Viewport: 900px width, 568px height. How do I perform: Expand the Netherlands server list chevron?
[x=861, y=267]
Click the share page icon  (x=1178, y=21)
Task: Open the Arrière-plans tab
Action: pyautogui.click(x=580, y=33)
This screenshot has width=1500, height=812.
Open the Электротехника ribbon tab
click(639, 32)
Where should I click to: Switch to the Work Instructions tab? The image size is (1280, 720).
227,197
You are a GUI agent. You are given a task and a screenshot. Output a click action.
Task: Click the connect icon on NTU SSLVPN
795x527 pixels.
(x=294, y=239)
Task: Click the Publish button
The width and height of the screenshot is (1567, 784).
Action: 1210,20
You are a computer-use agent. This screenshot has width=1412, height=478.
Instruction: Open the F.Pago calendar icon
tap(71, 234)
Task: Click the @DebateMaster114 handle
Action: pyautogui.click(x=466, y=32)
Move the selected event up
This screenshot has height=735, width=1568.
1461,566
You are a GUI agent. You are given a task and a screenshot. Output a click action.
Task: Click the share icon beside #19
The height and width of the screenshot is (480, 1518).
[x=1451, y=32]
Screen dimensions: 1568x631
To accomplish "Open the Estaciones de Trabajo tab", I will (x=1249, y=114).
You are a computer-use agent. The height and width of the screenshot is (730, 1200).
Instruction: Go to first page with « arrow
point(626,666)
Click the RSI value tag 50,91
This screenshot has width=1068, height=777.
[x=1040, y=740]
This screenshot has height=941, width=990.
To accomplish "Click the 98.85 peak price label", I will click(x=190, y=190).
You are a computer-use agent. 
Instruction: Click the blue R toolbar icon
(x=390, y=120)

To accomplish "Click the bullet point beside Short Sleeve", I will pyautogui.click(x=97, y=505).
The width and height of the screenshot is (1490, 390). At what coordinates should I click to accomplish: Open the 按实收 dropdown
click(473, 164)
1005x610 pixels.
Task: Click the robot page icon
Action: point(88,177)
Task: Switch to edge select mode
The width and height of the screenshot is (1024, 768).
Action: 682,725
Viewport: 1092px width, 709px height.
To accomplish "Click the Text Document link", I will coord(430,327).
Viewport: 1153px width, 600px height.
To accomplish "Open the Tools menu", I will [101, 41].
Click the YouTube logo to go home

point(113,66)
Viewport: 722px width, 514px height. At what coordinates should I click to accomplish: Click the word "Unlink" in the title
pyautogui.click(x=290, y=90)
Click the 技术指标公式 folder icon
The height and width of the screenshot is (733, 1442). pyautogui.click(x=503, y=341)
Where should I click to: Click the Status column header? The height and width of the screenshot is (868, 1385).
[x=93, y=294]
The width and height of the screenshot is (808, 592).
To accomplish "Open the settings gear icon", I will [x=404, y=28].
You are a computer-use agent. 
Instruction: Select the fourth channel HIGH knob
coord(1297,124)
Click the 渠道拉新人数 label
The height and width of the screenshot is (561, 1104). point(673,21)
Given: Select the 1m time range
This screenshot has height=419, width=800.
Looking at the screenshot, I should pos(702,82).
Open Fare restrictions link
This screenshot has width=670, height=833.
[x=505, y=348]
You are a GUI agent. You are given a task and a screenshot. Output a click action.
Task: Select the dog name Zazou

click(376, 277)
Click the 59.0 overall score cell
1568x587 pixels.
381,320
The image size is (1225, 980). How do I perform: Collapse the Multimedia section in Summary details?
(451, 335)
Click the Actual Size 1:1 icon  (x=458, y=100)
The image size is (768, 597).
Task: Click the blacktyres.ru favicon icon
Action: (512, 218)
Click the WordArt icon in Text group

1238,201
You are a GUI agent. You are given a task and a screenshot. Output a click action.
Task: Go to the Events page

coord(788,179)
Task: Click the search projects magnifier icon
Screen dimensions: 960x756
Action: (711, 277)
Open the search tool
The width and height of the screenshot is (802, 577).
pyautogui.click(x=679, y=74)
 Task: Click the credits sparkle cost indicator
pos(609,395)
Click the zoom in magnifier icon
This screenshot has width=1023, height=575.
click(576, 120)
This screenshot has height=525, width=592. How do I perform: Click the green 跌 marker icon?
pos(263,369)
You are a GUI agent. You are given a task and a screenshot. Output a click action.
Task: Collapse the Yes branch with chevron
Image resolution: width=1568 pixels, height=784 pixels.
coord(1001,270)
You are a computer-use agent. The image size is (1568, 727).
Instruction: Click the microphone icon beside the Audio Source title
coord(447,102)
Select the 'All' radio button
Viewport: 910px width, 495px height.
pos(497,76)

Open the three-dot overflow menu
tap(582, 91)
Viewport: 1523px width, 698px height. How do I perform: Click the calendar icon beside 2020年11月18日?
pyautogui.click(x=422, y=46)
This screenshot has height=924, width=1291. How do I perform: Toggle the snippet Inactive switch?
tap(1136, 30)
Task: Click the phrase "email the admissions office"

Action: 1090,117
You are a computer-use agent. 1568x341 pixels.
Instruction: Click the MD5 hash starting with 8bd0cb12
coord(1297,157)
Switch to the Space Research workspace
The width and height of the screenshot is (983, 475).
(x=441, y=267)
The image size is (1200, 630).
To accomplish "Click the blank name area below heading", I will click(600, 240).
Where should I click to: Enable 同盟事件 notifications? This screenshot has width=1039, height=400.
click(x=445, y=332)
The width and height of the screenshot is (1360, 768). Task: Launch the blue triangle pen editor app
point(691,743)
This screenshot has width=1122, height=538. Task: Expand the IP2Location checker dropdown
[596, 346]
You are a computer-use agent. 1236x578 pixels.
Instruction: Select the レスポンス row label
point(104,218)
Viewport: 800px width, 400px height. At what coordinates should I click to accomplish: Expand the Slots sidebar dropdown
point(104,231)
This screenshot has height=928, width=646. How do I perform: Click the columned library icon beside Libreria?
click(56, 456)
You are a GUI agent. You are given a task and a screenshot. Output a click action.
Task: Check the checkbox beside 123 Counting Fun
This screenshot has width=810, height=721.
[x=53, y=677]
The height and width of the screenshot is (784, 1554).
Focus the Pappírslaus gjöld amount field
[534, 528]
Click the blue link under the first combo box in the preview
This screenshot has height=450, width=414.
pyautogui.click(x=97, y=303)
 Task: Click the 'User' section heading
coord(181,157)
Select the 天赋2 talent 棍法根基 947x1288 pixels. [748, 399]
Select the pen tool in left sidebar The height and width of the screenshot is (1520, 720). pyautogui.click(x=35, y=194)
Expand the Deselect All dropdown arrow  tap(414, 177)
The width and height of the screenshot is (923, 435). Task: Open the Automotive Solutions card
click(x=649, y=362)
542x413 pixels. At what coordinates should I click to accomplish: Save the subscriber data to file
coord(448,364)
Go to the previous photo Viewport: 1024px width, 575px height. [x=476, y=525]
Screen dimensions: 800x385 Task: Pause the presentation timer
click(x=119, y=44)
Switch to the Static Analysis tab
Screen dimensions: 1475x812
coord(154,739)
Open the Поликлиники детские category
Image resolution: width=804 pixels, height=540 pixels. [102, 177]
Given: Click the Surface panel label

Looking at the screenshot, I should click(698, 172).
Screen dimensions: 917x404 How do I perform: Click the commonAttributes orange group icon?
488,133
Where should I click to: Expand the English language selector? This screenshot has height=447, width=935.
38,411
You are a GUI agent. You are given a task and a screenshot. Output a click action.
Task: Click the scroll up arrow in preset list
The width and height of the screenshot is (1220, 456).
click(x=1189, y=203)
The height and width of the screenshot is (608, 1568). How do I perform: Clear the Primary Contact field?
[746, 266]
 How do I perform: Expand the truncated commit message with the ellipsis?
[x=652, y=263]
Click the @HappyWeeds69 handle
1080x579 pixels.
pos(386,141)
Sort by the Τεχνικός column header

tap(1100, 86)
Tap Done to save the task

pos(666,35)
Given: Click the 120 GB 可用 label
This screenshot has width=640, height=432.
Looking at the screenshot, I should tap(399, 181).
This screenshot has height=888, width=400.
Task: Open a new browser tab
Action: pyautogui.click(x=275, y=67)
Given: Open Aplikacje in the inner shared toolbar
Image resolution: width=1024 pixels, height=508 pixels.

==========

The problem >> What are the lines, exactly as written above, from the line with "Click the 渠道拉新人数 label" to the line with "Task: Click the search", both included? Output only those.

Answer to the problem >>
Click the 渠道拉新人数 label
The height and width of the screenshot is (561, 1104). point(673,21)
Given: Select the 1m time range
This screenshot has height=419, width=800.
Looking at the screenshot, I should pos(702,82).
Open Fare restrictions link
This screenshot has width=670, height=833.
[x=505, y=348]
You are a GUI agent. You are given a task and a screenshot. Output a click action.
Task: Select the dog name Zazou

click(376, 277)
Click the 59.0 overall score cell
1568x587 pixels.
381,320
The image size is (1225, 980). How do I perform: Collapse the Multimedia section in Summary details?
(451, 335)
Click the Actual Size 1:1 icon  (x=458, y=100)
The image size is (768, 597).
Task: Click the blacktyres.ru favicon icon
Action: (512, 218)
Click the WordArt icon in Text group

1238,201
You are a GUI agent. You are given a task and a screenshot. Output a click action.
Task: Go to the Events page

coord(788,179)
Task: Click the search projects magnifier icon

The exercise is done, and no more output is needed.